Anche la capacità di autostima e apprezzamento per sé e per gli altri sono legati all’esperienza primaria: l’autostima si struttura internamente se c’è qualcuno che ci ha stimato, amato e sorriso come avviene nelle conferme originarie con la madre; da quelle esperienze s’interiorizza l’immagine di una persona che ci ha amato davvero, si interiorizza un genitore interno “buono” che ci rimanda tenerezza, compassione, simpatia e auto-alleanza, fondamentale per auto-sostenersi nella vita. L’autostima evolve poi nella capacità di esprimere stima, affetto e solidarietà agli altri, cioè in concreto nella capacità di creare relazioni di reciprocità, intimità, dare e ricevere apprezzamento, tutte esperienze che vanno a nutrire il nostro “benessere” e la voglia di vivere.

L’apprezzamento ricevuto è anche un tramite per soddisfare il bisogno di realizzazione, cioè la capacità di esprimerci al meglio delle nostre caratteristiche e peculiarità, di percepirci utili a qualcuno o a qualcosa, in sintonia con gli eventi e la continuità della vita, rendendoci individui capaci di autonomia e indipendenza.

Dai nostri comportamenti affettivi in età adulta è possibile dedurre le esperienze avute nella nostra infanzia: i nostri comportamenti affettivi attuali sono la traccia di quanto abbiamo vissuto e quindi per comprendere i nostri bambini interni, lavorare sul qui e ora è più importante che la ricostruzione di mille ricordi. Diventare consapevoli di ciò che ci ha creato dolore rende possibile riconoscere come e in quali occasioni il passato impera ancora nel presente.
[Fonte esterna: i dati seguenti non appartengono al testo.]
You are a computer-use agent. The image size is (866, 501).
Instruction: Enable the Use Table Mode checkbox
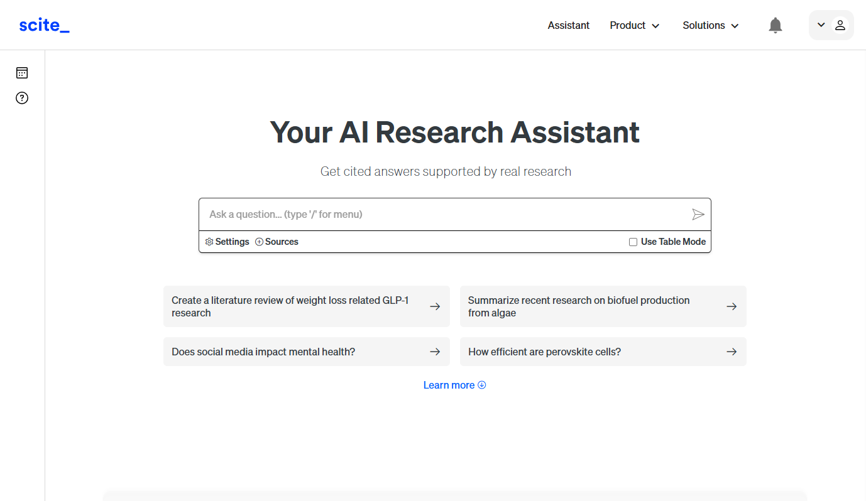click(x=633, y=242)

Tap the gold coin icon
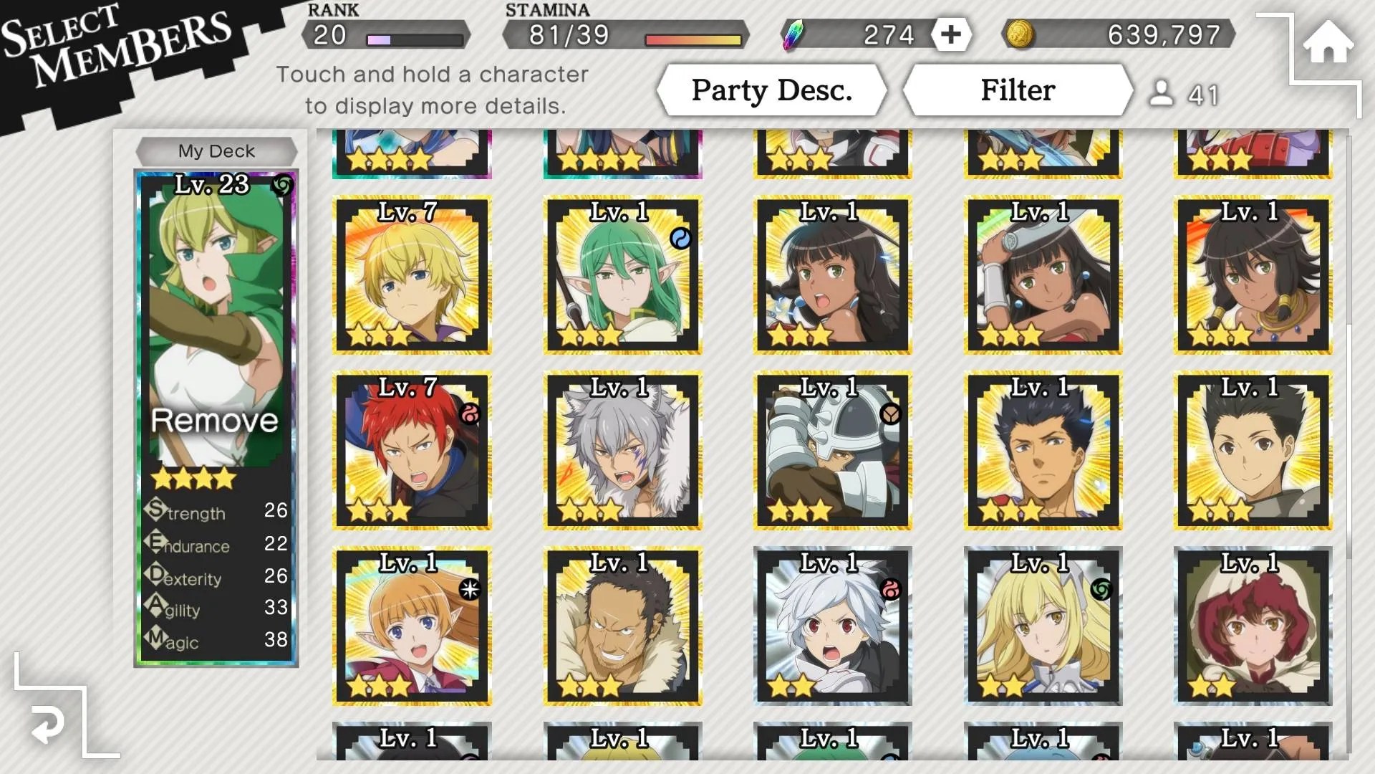(x=1019, y=34)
L’identificazione si realizza attraverso il meccanismo dell’attaccamento che ha una grande funzione negli esseri umani e ci accompagna fino alla morte: permette di creare il legame d’amore e permette di dare valore ai messaggi delle persone amate. Per esempio, facciamo esperienza ogni giorno quanto valore un po’ magico diamo alla persona a cui siamo “attaccati” magari quando abbiamo un semplice mal di pancia e cerchiamo prima di tutto la vicinanza di quella persona perché il dolore allevia così come l’ansia per il dolore; oppure da bambini quando ciò che diceva la mamma rimaneva impresso nella mente mentre quello che dicevano gli estranei restava sconosciuto. L’attaccamento dunque è un meccanismo che unisce due persone e agisce non in modo cognitivo ma emozionale, in modo simile all’innamoramento: il bambino è innamorato della mamma e questo è assolutamente importante per la sua sopravvivenza nell’infanzia e per la sua crescita. Quando non si “attacca” e non si innamora della mamma anche negli attaccamenti adulti avrà grossi problemi: infatti a una persona di cui si è innamorati gli si perdona tanto, mentre senza innamoramento, neppure chi è perfetto va bene.

Fedeltà alle tradizioni e carenza d’amore sono spesso legate fra loro: i genitori, preoccupati di osservare le consuetudini, sono incapaci di amare i propri figli nelle loro diversità; ma ora possiamo ribaltare l’ottica culturale e vedere le convenzioni sociali per quello che sono: regole che possono e devono essere modificate da ogni uomo quando si rivelano più dannose che utili.